### WHAT THE TASK REQUIRES
Repeat each line of the material exactly.

======

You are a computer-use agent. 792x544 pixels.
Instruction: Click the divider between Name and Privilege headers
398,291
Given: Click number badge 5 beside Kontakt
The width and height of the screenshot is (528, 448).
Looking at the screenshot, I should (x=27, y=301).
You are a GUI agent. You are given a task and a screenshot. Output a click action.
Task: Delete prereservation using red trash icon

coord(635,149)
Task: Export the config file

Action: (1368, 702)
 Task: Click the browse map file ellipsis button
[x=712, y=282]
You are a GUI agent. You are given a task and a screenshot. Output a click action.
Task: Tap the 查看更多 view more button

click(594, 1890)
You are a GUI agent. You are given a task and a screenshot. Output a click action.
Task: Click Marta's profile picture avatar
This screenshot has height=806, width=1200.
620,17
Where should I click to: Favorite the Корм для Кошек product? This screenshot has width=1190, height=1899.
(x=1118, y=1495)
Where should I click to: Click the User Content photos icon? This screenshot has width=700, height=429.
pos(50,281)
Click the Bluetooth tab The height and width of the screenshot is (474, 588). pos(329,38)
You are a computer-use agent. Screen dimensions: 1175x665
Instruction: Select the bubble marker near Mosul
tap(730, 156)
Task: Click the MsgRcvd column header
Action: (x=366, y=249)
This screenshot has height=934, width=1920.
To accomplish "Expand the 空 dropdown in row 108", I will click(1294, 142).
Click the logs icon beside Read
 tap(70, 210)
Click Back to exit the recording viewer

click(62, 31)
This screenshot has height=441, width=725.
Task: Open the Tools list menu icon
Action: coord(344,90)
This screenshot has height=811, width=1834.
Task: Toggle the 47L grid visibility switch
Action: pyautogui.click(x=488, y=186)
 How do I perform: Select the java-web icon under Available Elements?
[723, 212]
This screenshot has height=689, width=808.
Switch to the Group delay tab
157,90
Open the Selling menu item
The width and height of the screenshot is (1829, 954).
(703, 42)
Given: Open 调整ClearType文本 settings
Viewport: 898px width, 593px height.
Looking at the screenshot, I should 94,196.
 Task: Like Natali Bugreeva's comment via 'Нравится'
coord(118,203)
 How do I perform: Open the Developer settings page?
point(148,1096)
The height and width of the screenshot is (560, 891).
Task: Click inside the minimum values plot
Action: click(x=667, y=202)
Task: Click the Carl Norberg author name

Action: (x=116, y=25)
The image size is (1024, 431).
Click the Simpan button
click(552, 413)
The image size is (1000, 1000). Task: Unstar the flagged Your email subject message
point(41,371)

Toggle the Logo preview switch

======

### RESPONSE AREA
You are a computer-use agent. 792x544 pixels.
Instruction: Click the divider between Name and Privilege headers
398,291
Given: Click number badge 5 beside Kontakt
The width and height of the screenshot is (528, 448).
Looking at the screenshot, I should (x=27, y=301).
You are a GUI agent. You are given a task and a screenshot. Output a click action.
Task: Delete prereservation using red trash icon

coord(635,149)
Task: Export the config file

Action: (1368, 702)
 Task: Click the browse map file ellipsis button
[x=712, y=282]
You are a GUI agent. You are given a task and a screenshot. Output a click action.
Task: Tap the 查看更多 view more button

click(594, 1890)
You are a GUI agent. You are given a task and a screenshot. Output a click action.
Task: Click Marta's profile picture avatar
This screenshot has height=806, width=1200.
620,17
Where should I click to: Favorite the Корм для Кошек product? This screenshot has width=1190, height=1899.
(x=1118, y=1495)
Where should I click to: Click the User Content photos icon? This screenshot has width=700, height=429.
pos(50,281)
Click the Bluetooth tab The height and width of the screenshot is (474, 588). pos(329,38)
You are a computer-use agent. Screen dimensions: 1175x665
Instruction: Select the bubble marker near Mosul
tap(730, 156)
Task: Click the MsgRcvd column header
Action: (x=366, y=249)
This screenshot has height=934, width=1920.
To accomplish "Expand the 空 dropdown in row 108", I will click(1294, 142).
Click the logs icon beside Read
 tap(70, 210)
Click Back to exit the recording viewer

click(62, 31)
This screenshot has height=441, width=725.
Task: Open the Tools list menu icon
Action: coord(344,90)
This screenshot has height=811, width=1834.
Task: Toggle the 47L grid visibility switch
Action: pyautogui.click(x=488, y=186)
 How do I perform: Select the java-web icon under Available Elements?
[723, 212]
This screenshot has height=689, width=808.
Switch to the Group delay tab
157,90
Open the Selling menu item
The width and height of the screenshot is (1829, 954).
(703, 42)
Given: Open 调整ClearType文本 settings
Viewport: 898px width, 593px height.
Looking at the screenshot, I should 94,196.
 Task: Like Natali Bugreeva's comment via 'Нравится'
coord(118,203)
 How do I perform: Open the Developer settings page?
point(148,1096)
The height and width of the screenshot is (560, 891).
Task: Click inside the minimum values plot
Action: click(x=667, y=202)
Task: Click the Carl Norberg author name

Action: (x=116, y=25)
The image size is (1024, 431).
Click the Simpan button
click(552, 413)
The image size is (1000, 1000). Task: Unstar the flagged Your email subject message
point(41,371)

Toggle the Logo preview switch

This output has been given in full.